Gut ausgebaute und instand gehaltene Straßen sind nicht nur die Visitenkarte eines Landes, sondern auch die Grundlage seines gesellschaftlichen und wirtschaftlichen Lebens.
Als die Baggerschaufel im lehmigen Erdreich auf etwas Hartes stieß, ahnten die Bauern im englischen Evesham in Worcestershire – ja, der Heimat der gleichnamigen, im Rest Europas unaussprechlichen Sauce – nicht, dass sie einer Sensation auf der Spur waren. Die seltsam regelmäßig verlegten Steine erwiesen sich nach eingehenden wissenschaftlichen Untersuchungen als Teil einer fast zwei Jahrtausende alten Römerstraße, wie sie sonst nur aus Rom und Pompeji bekannt ist.
Baumeister der Antike
Schon die Römer wussten um die Bedeutung haltbarer und belastbarer Verkehrsverbindungen: Das Motto „via est vita“, Straßen sind Leben, ist bis heute überliefert. Nicht nur ihre gefürchtete militärische Stärke, auch ihre für damalige Zeiten enorme Wirtschaftskraft und eine bis in den letzten Winkel wirksame Verwaltung verdankten sie einem aufwendig errichteten, rund 80 000 Kilometer langen, verästelten Straßennetz, das ihr riesiges Reich durchzog wie das Gefäßsystem den Körper. Schon damals wurde ein etwa einen Meter starker, mehrschichtiger Straßenkörper angelegt mit einer Decke aus grobem Kies oder Sand. Fernstraßen oder andere besonders belastete Stellen führten die römischen Baumeister mit Kopfsteinpflastern aus oder schlossen den Aufbau mit sauber verarbeiteten Steinplatten ab.
1200 Kilometer in zehn Tagen
Die Fahrbahndecke war bereits zu seitlichen Regenrinnen hin abgerundet, Kanäle verhinderten das Unterspülen. Noch heute, zweitausend Jahre später, legen erhaltene Straßenteile, oft auf ewig gezeichnet von den Furchen unzähliger Wagenräder, ein beredtes Zeugnis ab vom vorausschauenden Einfallsreichtum ihrer Erbauer. Der Erfolg war für damalige Zeiten enorm: So konnte die römische Post schon vor zweitausend Jahren dank guter Straßen und zahlreicher Relaisstationen die 1200 Kilometer lange Strecke von Mainz nach Rom in zehn Tagen bewältigen.

================

▶ _AUFGABE_:
Gib aus dem Text über Römerstraßen den Abschnitt zwischen „Gut ausgebaute und“ und „Pompeji bekannt ist.“ wortgetreu aus, beide Stellen eingeschlossen.

▶ _BEREITGESTELLTES MATERIAL_:
================

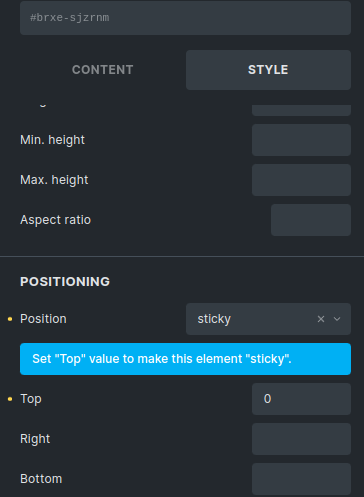Viewport: 364px width, 497px height.
Task: Switch to the CONTENT tab
Action: 103,70
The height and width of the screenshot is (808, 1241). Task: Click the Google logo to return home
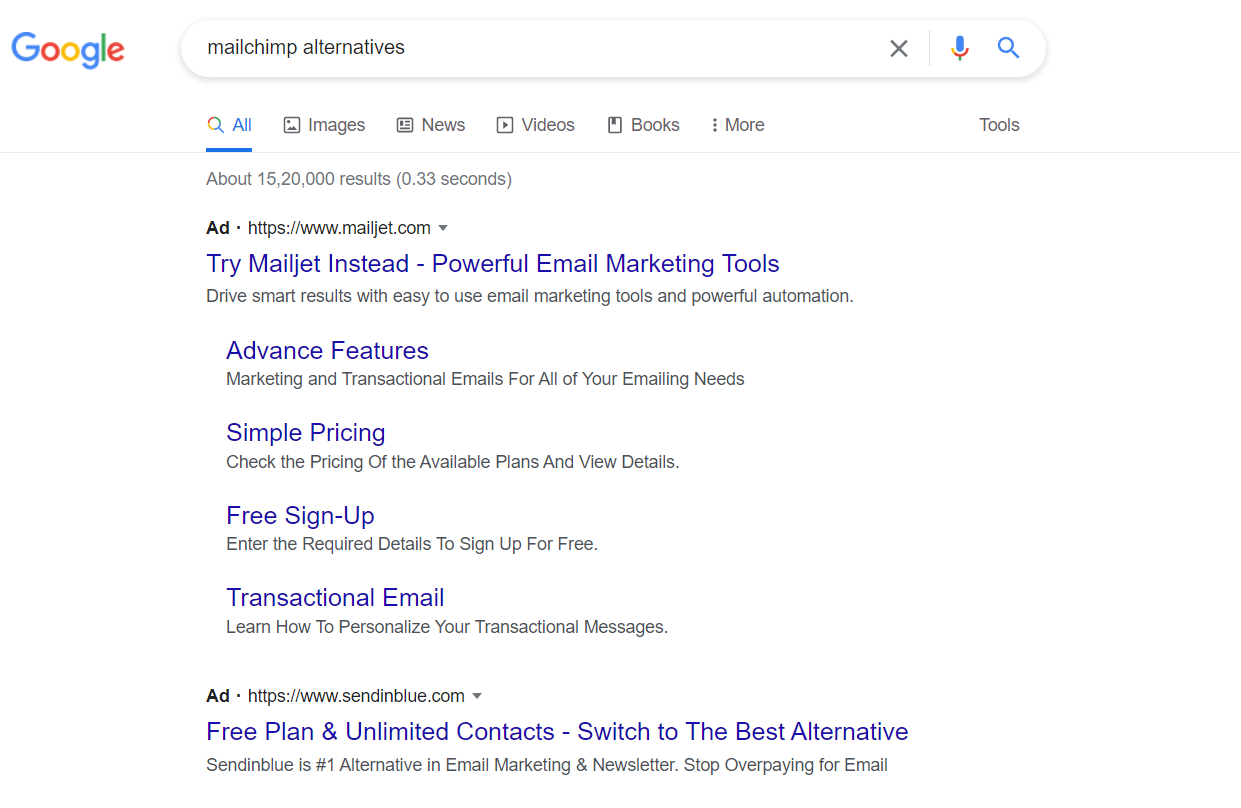pos(67,50)
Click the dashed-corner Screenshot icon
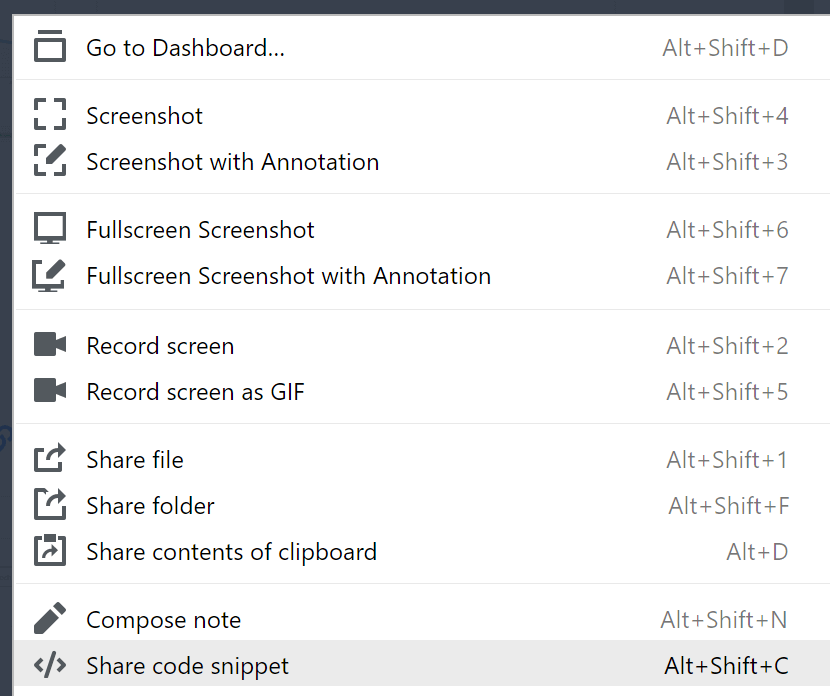The image size is (830, 696). (50, 114)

================

▶ _DIE ANTWORT_:
Gut ausgebaute und instand gehaltene Straßen sind nicht nur die Visitenkarte eines Landes, sondern auch die Grundlage seines gesellschaftlichen und wirtschaftlichen Lebens.
Als die Baggerschaufel im lehmigen Erdreich auf etwas Hartes stieß, ahnten die Bauern im englischen Evesham in Worcestershire – ja, der Heimat der gleichnamigen, im Rest Europas unaussprechlichen Sauce – nicht, dass sie einer Sensation auf der Spur waren. Die seltsam regelmäßig verlegten Steine erwiesen sich nach eingehenden wissenschaftlichen Untersuchungen als Teil einer fast zwei Jahrtausende alten Römerstraße, wie sie sonst nur aus Rom und Pompeji bekannt ist.